Eliminating malaria by 2030 requires addressing several key challenges:

* **Reaching Remote Areas:** Focusing on malaria strongholds in tribal and forested districts in Chhattisgarh, Jharkhand, and the Northeast with limited healthcare access.
* **Targeting Asymptomatic Reservoirs:** Addressing the role of asymptomatic adults and older children in sustaining transmission.
* **Combating *P. vivax*:** Intensifying research and development of vaccines and treatments specifically for *P. vivax*, given its unique challenges in India.
* **Collaboration is Key:** Bridging the gap between scientific breakthroughs and practical implementation requires a “COVID-style push” involving robust collaboration between industry, academia, and government, supported by dedicated funding.
* **Full-Spectrum Battle:** Doctor training, resistance tracking, and vector control all need to be aligned, from the molecular level to the community clinic.

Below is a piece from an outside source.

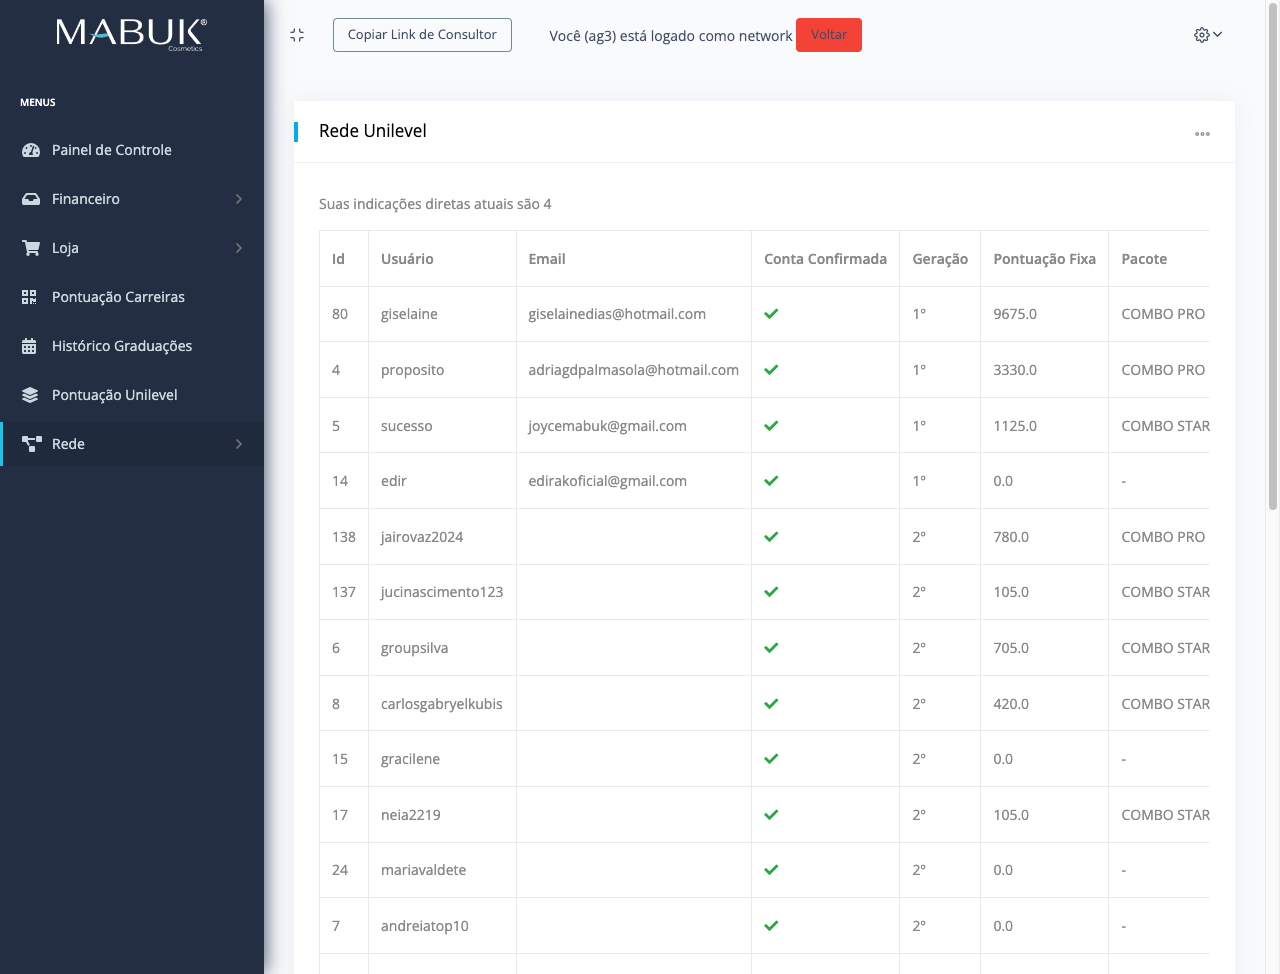Click the MABUK Cosmetics logo
The image size is (1280, 974).
coord(131,34)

“We need vaccines, antibodies, new drugs – for both *P. falciparum* and *P. vivax*,” said Dr. Pawan Malhotra, emeritus scientist at the International Centre for Genetic Engineering and Biotechnology (ICGEB), New Delhi.

“We are now concentrating on translating AdFalciVax’s promising preclinical results into trials. Successful deployment however, will require good results over multiple stages of trials as well as regulatory approvals, likely taking at least 7–8 years,” said Dr. Singh

India’s fight against malaria stands at a crucial point. Achieving the 2030 elimination goal will require a concerted effort, leveraging scientific advancements, strong infrastructure, strategic policy decisions, and unwavering public health initiatives.